### TASK GOAL
Set down the records once more, please, exactly and with the pictures left out.

### DATA FOR PROCESSING
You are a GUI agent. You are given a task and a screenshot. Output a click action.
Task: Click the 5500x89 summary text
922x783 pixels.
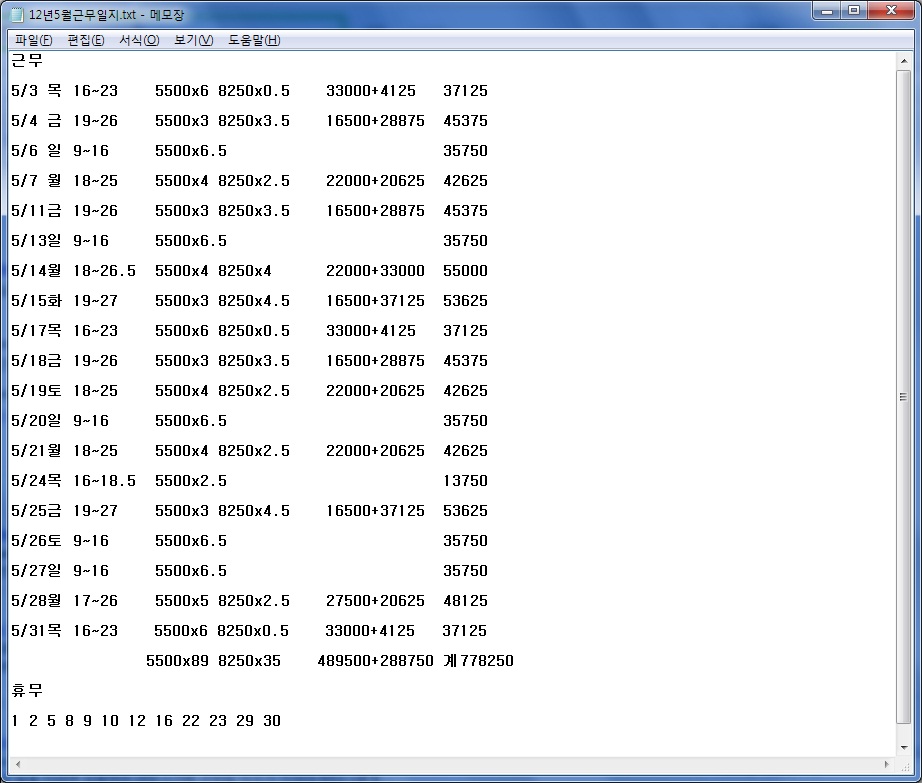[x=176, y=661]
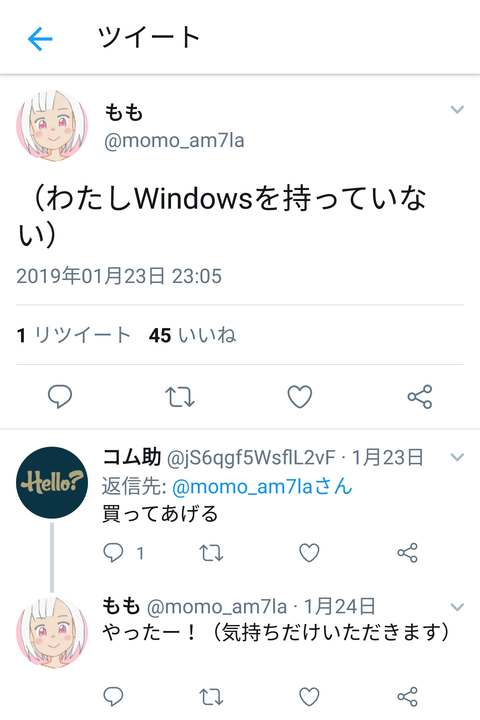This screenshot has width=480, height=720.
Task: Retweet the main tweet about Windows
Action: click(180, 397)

### RESPONSE AREA
You are a GUI agent. You are given a task and a screenshot. Output a click action.
Task: Click the 5500x89 summary text
922x783 pixels.
[x=176, y=661]
This screenshot has width=480, height=720.
Task: Retweet the main tweet about Windows
Action: click(180, 397)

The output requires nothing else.